Quote the entries below word for word, from the start through the line containing "Action: [x=354, y=153]", inclusive.

A run of records:
★ ★ ★ ★
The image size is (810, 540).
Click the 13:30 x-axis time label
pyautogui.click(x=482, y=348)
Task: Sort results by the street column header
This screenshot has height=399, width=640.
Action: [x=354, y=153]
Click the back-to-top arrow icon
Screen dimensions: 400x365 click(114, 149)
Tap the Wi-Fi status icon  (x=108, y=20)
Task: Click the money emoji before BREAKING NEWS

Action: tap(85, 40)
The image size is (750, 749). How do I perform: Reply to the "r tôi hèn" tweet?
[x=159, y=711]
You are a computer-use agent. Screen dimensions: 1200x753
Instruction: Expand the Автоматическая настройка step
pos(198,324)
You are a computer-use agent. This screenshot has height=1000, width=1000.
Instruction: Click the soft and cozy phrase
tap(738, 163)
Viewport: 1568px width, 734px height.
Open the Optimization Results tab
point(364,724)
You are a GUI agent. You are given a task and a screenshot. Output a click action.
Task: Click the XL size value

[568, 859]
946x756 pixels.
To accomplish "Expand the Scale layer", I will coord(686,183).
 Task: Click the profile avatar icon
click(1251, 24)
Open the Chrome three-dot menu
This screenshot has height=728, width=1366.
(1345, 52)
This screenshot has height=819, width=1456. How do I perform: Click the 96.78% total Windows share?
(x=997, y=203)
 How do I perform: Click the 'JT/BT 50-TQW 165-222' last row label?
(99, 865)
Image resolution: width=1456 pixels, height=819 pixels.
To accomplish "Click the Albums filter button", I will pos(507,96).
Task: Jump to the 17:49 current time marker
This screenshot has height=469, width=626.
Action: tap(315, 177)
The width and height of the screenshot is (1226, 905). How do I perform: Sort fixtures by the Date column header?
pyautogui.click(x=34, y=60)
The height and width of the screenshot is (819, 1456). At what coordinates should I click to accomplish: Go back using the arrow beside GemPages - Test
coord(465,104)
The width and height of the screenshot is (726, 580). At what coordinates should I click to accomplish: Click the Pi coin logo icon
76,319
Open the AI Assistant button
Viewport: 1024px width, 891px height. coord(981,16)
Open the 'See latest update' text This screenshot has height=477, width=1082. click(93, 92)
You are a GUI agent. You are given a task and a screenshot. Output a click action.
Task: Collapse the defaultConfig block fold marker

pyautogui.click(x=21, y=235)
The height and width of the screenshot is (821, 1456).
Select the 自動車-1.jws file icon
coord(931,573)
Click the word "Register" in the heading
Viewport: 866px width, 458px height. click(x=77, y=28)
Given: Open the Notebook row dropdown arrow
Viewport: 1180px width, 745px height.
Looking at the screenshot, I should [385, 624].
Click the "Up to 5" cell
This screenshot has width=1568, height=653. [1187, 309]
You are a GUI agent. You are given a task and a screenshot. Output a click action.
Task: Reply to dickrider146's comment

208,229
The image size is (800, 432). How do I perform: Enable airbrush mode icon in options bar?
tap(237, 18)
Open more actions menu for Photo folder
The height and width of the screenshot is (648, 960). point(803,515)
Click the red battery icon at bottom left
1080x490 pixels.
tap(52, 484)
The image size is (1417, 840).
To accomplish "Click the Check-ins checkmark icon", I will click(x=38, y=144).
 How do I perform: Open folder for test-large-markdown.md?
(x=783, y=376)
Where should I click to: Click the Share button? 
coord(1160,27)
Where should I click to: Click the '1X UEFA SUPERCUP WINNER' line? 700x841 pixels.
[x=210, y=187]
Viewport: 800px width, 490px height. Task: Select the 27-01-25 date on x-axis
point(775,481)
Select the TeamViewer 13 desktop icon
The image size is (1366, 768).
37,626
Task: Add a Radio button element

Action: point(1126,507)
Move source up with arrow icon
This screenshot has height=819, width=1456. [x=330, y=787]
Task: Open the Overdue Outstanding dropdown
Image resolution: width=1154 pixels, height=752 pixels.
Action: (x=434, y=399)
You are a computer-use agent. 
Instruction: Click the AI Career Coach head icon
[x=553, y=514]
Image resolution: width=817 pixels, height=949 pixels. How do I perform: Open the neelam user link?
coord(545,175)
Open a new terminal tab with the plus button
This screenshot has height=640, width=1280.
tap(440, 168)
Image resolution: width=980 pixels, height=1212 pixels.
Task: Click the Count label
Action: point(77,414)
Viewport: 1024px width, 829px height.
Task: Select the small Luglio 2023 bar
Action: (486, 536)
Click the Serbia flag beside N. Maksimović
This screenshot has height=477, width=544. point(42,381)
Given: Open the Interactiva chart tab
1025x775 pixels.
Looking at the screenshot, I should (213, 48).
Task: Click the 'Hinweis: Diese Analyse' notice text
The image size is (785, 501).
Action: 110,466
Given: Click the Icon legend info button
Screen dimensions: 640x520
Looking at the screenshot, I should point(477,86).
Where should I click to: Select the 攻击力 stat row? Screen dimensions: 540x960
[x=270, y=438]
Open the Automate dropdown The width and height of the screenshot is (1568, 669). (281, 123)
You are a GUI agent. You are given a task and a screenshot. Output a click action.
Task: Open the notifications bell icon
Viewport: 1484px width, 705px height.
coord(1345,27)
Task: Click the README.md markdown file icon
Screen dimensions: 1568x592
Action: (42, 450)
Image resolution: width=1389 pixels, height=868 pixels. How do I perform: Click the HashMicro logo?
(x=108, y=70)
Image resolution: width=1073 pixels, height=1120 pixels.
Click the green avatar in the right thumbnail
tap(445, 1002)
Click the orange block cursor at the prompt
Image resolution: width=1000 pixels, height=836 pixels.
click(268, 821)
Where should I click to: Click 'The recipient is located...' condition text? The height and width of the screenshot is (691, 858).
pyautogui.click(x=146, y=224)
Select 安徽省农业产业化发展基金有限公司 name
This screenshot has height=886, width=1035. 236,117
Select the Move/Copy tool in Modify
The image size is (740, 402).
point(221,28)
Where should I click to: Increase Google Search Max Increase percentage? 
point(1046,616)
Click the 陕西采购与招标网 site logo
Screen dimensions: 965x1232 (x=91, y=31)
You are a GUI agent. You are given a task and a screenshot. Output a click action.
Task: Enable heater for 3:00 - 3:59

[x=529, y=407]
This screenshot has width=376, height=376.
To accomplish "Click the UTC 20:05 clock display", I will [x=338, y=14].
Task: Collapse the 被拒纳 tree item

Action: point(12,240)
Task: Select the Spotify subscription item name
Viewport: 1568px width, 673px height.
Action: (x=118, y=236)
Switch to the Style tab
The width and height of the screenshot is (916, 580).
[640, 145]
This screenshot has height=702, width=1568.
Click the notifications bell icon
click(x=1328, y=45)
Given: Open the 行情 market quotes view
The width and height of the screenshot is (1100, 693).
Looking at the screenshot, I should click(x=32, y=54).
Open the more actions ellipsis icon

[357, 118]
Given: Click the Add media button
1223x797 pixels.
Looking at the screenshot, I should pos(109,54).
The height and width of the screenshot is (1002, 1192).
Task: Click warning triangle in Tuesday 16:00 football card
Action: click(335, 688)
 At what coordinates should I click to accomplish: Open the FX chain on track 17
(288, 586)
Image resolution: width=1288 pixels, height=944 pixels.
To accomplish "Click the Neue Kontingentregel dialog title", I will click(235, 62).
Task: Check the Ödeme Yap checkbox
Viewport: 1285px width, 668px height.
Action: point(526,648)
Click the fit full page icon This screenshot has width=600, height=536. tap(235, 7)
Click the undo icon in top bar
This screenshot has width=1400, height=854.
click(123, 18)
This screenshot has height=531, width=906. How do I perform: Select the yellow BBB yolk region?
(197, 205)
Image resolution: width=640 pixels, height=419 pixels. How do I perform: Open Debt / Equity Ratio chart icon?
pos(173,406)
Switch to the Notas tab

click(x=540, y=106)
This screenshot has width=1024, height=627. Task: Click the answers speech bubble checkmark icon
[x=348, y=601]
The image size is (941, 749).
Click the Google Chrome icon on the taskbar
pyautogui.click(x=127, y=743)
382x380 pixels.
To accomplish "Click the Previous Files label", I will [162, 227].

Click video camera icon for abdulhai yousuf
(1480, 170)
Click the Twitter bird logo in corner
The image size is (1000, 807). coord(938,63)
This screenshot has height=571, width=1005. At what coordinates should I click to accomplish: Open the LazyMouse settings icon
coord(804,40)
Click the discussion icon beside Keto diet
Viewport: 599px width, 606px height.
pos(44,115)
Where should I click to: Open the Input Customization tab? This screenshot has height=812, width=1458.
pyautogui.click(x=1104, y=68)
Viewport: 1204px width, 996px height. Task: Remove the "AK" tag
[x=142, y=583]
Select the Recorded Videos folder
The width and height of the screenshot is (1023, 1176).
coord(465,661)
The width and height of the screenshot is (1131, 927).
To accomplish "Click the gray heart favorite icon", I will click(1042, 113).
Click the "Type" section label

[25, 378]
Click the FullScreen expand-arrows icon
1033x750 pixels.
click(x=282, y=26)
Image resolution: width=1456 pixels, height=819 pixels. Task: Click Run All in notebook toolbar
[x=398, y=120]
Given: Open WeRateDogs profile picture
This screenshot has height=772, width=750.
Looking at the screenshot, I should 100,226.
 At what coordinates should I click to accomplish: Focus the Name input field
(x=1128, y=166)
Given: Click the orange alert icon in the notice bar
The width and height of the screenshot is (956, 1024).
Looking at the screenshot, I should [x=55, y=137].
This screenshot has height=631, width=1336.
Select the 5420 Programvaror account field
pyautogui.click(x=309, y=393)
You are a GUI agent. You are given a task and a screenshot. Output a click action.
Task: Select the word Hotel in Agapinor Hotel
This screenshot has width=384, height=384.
★ ★ ★ ★
**Task output:**
The image size is (810, 540).
Click the 13:30 x-axis time label
pyautogui.click(x=482, y=348)
Task: Sort results by the street column header
This screenshot has height=399, width=640.
Action: [x=354, y=153]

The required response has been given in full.